Published on 29th May 2007

Kenya's ambassadors and high commissioners risk losing their jobs if they don't perform. Insisting that they must be creative, change the way they work and aggressively market the country abroad, Kenya's President Mwai Kibaki has warned the envoys against spending many years abroad with nothing to show back home for their work.

This comes in the wake of an ambitious five-year road map for social and economic development that is geared at making Kenya globally competitive and prosperous. Having experienced a 6.1% growth in the economy and a reduction in poverty levels from 52.3% in 1997 to 45.8% in 2006, the country is bracing for a 10% economic growth rate.

Leaders across Africa are shunning the flawed leadership style of idling while other people get the job done, embraced by the immediate crop of leaders who inherited power from the colonialists, to the detriment of African nations.

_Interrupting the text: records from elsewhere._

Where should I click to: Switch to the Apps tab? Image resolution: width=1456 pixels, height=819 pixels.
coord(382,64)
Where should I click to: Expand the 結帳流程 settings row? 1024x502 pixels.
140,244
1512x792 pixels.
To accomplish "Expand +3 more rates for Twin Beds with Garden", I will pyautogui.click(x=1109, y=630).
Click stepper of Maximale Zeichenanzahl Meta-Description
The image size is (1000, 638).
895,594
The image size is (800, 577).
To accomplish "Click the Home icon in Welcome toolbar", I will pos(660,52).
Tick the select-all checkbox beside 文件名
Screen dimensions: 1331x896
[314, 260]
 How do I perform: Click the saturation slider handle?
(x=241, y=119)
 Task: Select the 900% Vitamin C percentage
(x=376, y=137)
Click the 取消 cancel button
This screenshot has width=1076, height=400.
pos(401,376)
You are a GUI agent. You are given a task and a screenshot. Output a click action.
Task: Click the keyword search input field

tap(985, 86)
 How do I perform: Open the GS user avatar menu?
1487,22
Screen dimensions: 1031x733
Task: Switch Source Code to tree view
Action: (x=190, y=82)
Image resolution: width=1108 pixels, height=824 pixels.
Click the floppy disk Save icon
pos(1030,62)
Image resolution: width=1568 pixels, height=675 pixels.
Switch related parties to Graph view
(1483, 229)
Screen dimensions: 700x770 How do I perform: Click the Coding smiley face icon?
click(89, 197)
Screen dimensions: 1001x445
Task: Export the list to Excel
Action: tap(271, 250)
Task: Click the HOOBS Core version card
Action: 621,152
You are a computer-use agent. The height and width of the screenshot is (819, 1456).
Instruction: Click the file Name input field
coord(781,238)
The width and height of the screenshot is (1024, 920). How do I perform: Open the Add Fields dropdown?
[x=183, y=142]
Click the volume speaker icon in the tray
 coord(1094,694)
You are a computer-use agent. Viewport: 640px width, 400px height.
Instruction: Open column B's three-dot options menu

For the last 400 years, developed country populations have insisted on measurements as a means of validating their arguments, assessing progress and steering clear of whims and prejudice in place of reason and logic. It is in this light that the President's demand for a culture of measurements should be embraced by all African nations and African business people if they have to monitor productivity, assess their shortcomings and invest in profitable ventures. Measurement will clear the prevalent dispute that the benefits of economic growth  are not trickling down to the ordinary citizen.